Q. My baby is 1 week
old. I'm breastfeeding, but I don't think I have enough milk,
so I give him some formula after each feed. I'm returning to work
after 2 months, but I would like to continue breastfeeding after that,
if I can. How can I increase my milk?
A. It is good that you are thinking ahead, and planning to give your baby breastmilk even after you return to work. If you are planning to maintain a good supply after 2 months, it is important to build up a strong supply now. At 1 week, many mothers won't find a very steady supply yet. Most of us start off rather low, but as long as you allow the baby to suckle whenever he wants to feed, he will stimulate your breasts to produce according to his needs.
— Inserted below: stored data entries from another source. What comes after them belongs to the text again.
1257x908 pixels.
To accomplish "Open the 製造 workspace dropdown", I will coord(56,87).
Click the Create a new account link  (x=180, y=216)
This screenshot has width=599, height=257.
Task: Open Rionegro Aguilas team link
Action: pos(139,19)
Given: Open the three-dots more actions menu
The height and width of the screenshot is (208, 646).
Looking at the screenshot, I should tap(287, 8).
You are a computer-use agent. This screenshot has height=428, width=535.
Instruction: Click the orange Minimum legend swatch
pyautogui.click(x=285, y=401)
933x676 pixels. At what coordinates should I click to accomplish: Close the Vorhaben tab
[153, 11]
It takes about 6-8 weeks for your supply to match you baby's needs, if you allow him to suckle whenever he asks.
It will be best not to top him up with formula after each breastfeed. By doing so, formula will make up a substantial portion of his food, making it very difficult for your supply to increase, as demand is curtailed. Your breasts simply won't receive enough stimulation. The other problem is that he may come to prefer the bottle and fight the breast, as milk flows so much more easily from a bottle teat. This will make your breastfeeding more difficult.
As you plan to return to work after 2 months, you can introduce the bottle in the 4th week, if he has settled down nicely to breastfeeding. He can be given one feed by bottle a day, and this can be of expressed breastmilk (ebm), so that your supply will not be affected.
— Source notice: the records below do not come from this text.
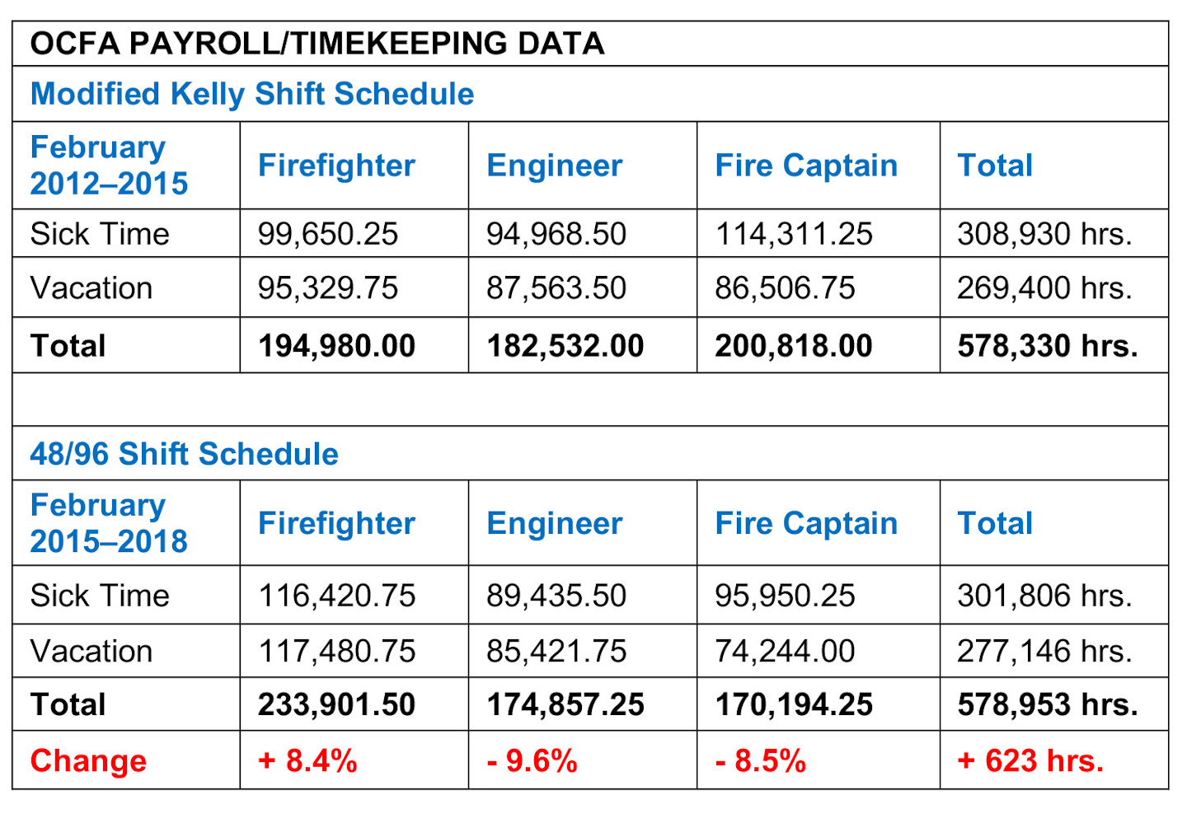Click the February 2015–2018 header cell
Image resolution: width=1187 pixels, height=837 pixels.
tap(109, 523)
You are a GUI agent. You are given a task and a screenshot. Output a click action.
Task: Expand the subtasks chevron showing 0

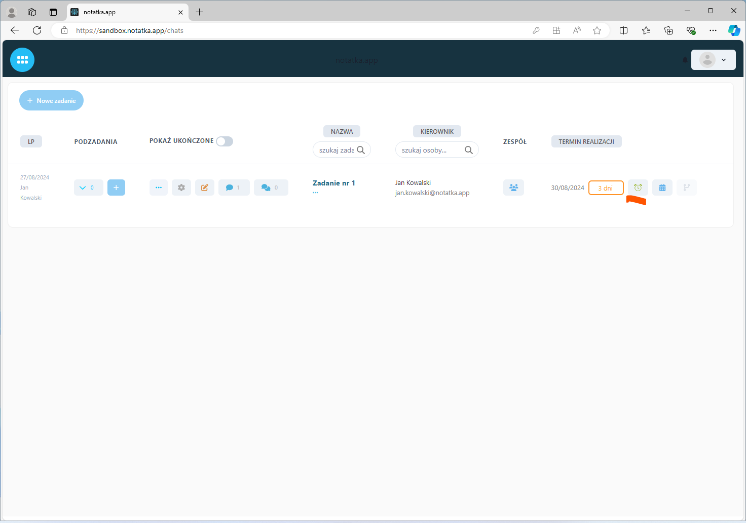[x=88, y=188]
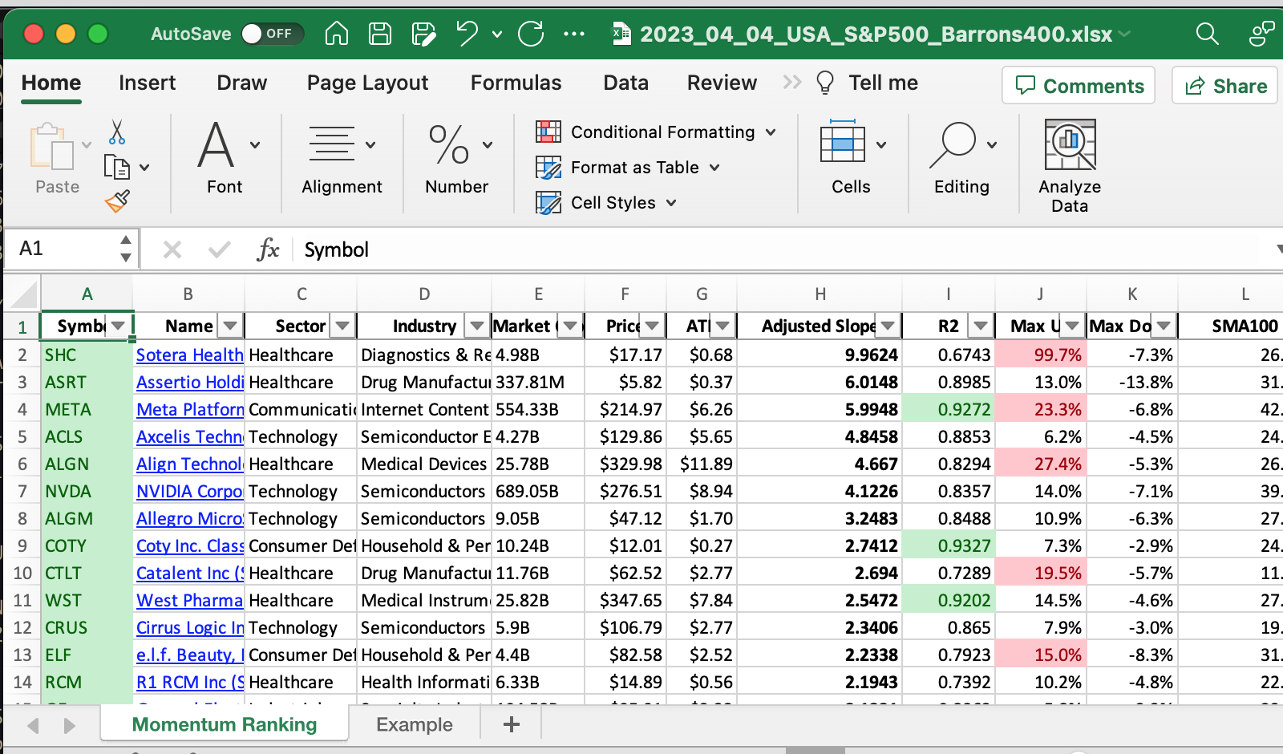Viewport: 1283px width, 754px height.
Task: Click the Save icon in title bar
Action: tap(379, 34)
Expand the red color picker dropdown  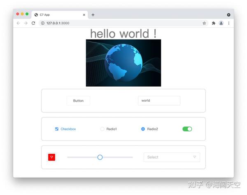coord(52,157)

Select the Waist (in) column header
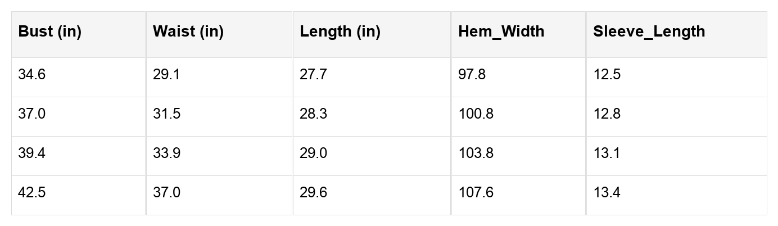pyautogui.click(x=188, y=31)
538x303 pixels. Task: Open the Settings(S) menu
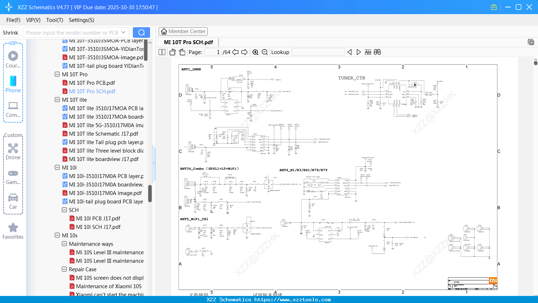click(x=82, y=20)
Just remember that it takes about 2 days to step up or step down your supply. So even with increased stimulation, it will take 2 to 3 days before you see a noticeable increase.
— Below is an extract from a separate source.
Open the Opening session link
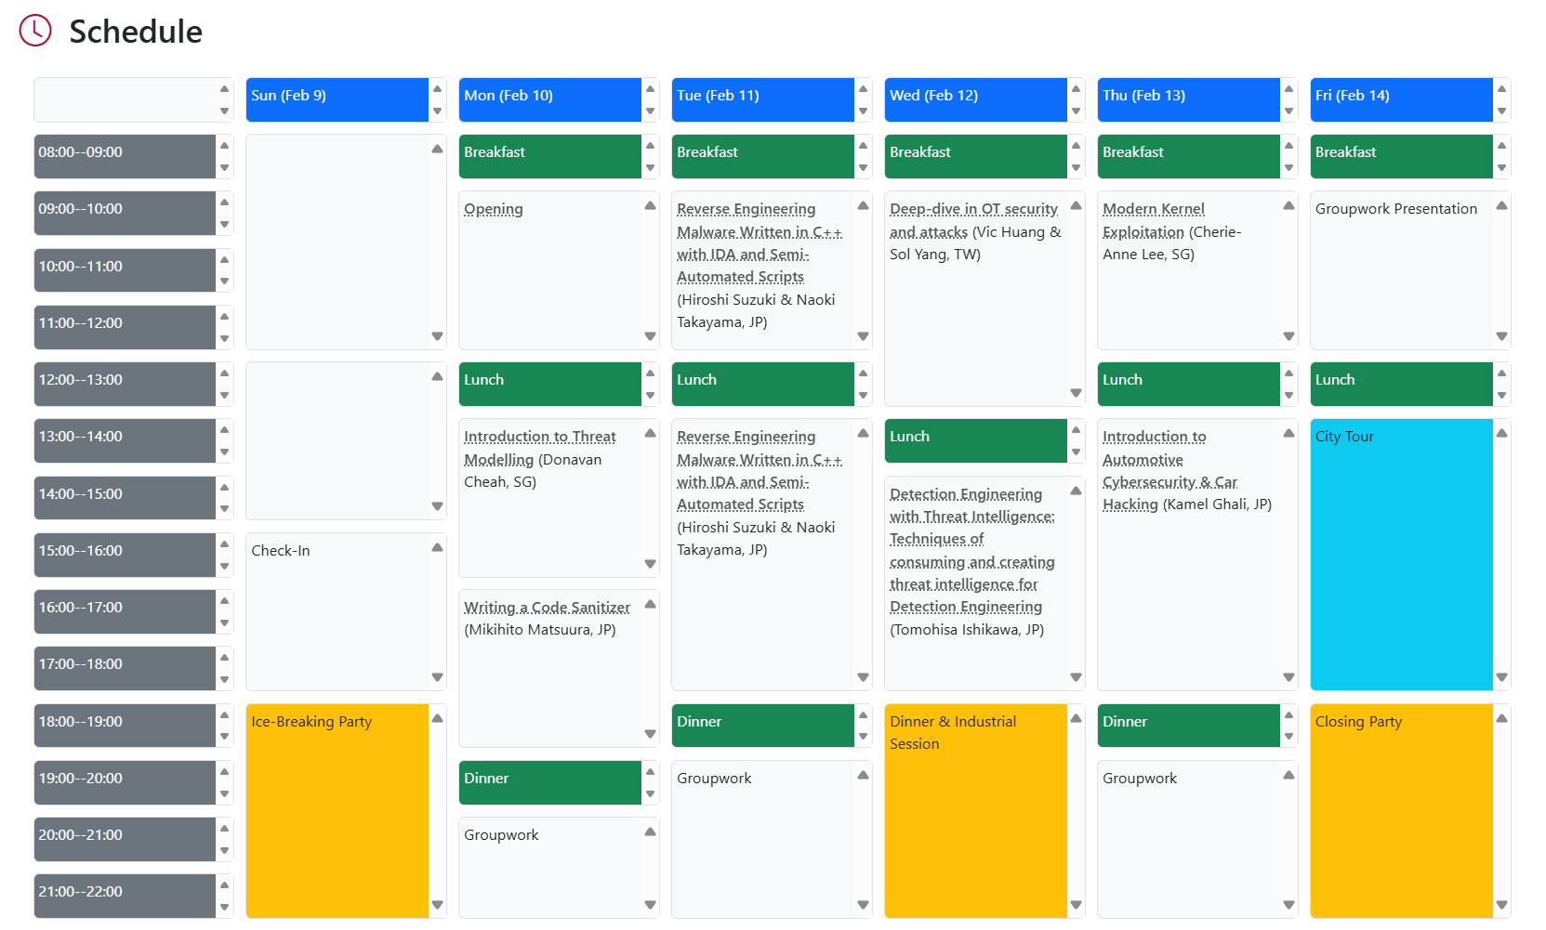The image size is (1546, 930). click(493, 209)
Q. I have been breastfeeding for 3 weeks, and seemed to be getting along fine. Suddenly, these few days, things have gone haywire. Instead of sleeping for 1-1/2 to 2 hours after feeding, as she has been doing, my baby seems to want to drink very frequently. Am I losing my milk?
A. No, you are not losing your milk. In fact, if you have been fully breastfeeding all this while, you are probably producing more than before. It sounds like your baby is going through a growth spurt. Babies go through several of these. They reach a stage when they seem to grow faster than before, and they need more milk. As a result, they feed very often for 2 to 3 days. This is their way of increasing their demand, and telling Mom to produce more! 3 weeks, 6 weeks, 3 months, and 6 months are some of the earlier growth spurts many mothers have observed. Once your production catches up with the new demand, she'll settle down again.
Q. My 3 week old baby feeds so often. I seem to need to feed him every 1 to 2 hours, so unlike my neighbour's formula-fed baby. Is it because I don't have enough milk?
A. Your baby's feeding intervals are typical of a very young breastfed baby. Breastmilk is very easily digested, so baby works through his feed sooner, and looks for another feed. Such frequent suckling in the early weeks is also very needful to increase your milk supply. You can do a wet nappy count (using cloth diapers) for 24 hours. If the baby produces 6 - 8 wet nappies, he IS taking Enough! It's just that mum's breasts are not transparent, so you can't see him at work!
Q. My baby is 1 month old. I breastfed from the beginning, but in hospital I supplemented with water & glucose, and even now, I supplement 2 night feeds. She feeds every 1 to 2 hours during the day, and may feed for 45-60 minutes. Is this normal? As I do not need to go back to work, I would like to fully breastfeed if possible, but I am afraid I don't have enough milk.
A. You seem to share a common anxiety with many mothers that you are not producin enough milk. Most newborn babies tend to feed at fairly short intervals, because in the early weeks, the milk supply is not yet well established, and breastmilk is very easily digested.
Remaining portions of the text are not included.